━━━━━ Reading passage ━━━━━

I commented on this "find" usage in an earlier round, I think there's a
much easier way to do this. You're really just going back and forth
between checking whether or not all the objects are loose.

I think that the below fix-up on top of this series is a better way to
do that, and more accurate. I.e. in your test here you check "!
test_cmp", which means that we could have some packed and some loose,
but really what you're meaning to check is a flip-flop between "all
loose?" and "no loose?.

In addition to that there was no reason to hardcode "main", we can just
use HEAD. All in all I think the below fix-up makes sense:

diff --git a/t/t5590-unpack-non-delta-objects.sh b/t/t5590-unpack-non-delta-objects.sh
index 8436cbf8db6..d78bb89225d 100755
--- a/t/t5590-unpack-non-delta-objects.sh
+++ b/t/t5590-unpack-non-delta-objects.sh
@@ -5,9 +5,6 @@
 
 test_description='Test unpack-objects with non-delta objects'
 
-GIT_TEST_DEFAULT_INITIAL_BRANCH_NAME=main
-export GIT_TEST_DEFAULT_INITIAL_BRANCH_NAME
-
 . ./test-lib.sh
 
 prepare_dest () {
@@ -20,16 +17,22 @@ prepare_dest () {
 	fi
 }
 
+assert_no_loose () {
+	glob=dest.git/objects/?? &&
+	echo "$glob" >expect &&
+	echo $glob >actual &&
+	test_cmp expect actual
+}
+
 test_expect_success "setup repo with big blobs (1.5 MB)" '
 	test-tool genrandom foo 1500000 >big-blob &&
 	test_commit --append foo big-blob &&
 	test-tool genrandom bar 1500000 >big-blob &&
 	test_commit --append bar big-blob &&
-	(
-		cd .git &&
-		find objects/?? -type f | sort
-	) >expect &&
-	PACK=$(echo main | git pack-objects --revs test)
+
+	# Everything is loose
+	rmdir .git/objects/pack &&
+	PACK=$(echo HEAD | git pack-objects --revs test)

━━━━━

- **Task requirements**
**A)** In the review comment, why does the reviewer consider the "! test_cmp" check less accurate than the proposed fix-up?
**B)** Copy from the review comment the part that opens with the words "I commented on" and closes with "objects are loose.".

━━━━━ Collected data ━━━━━

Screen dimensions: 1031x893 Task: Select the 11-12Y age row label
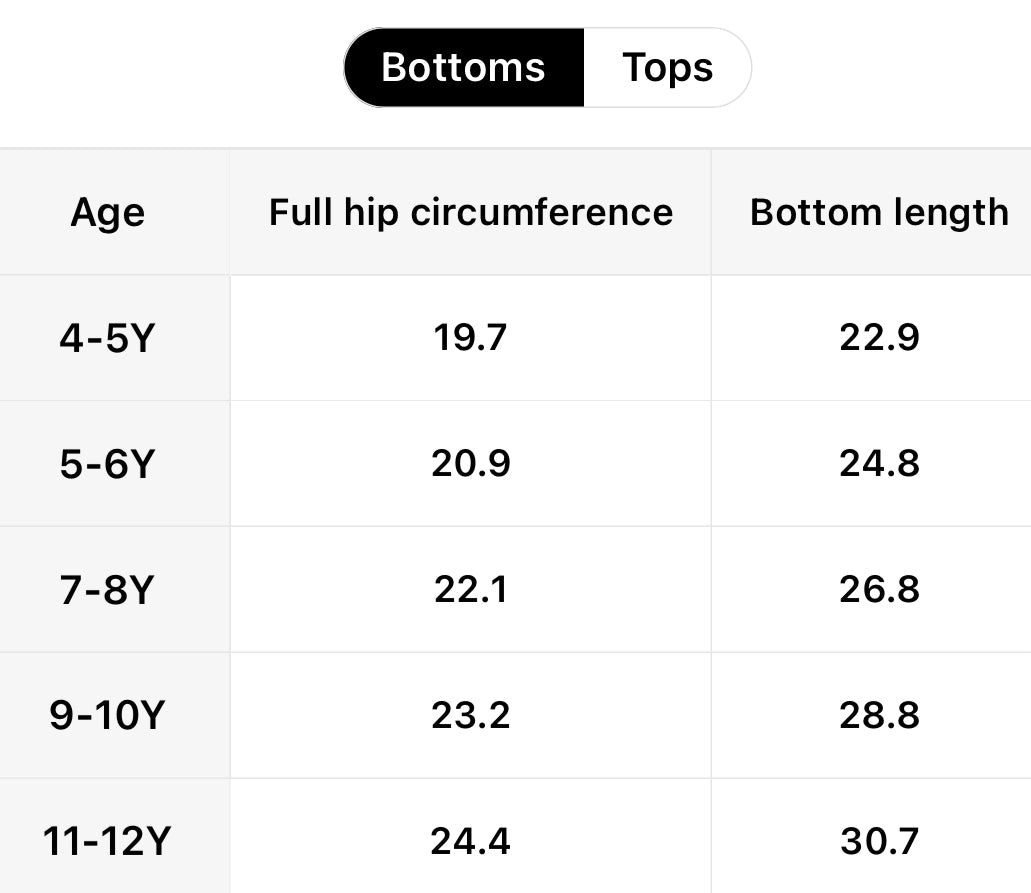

━━━━━

- **Replies**
**A)** A "! test_cmp" check would also pass when some objects are packed and some are loose. The test is really meant to check a flip-flop between all objects being loose and none being loose.

**B)**
I commented on this "find" usage in an earlier round, I think there's a
much easier way to do this. You're really just going back and forth
between checking whether or not all the objects are loose.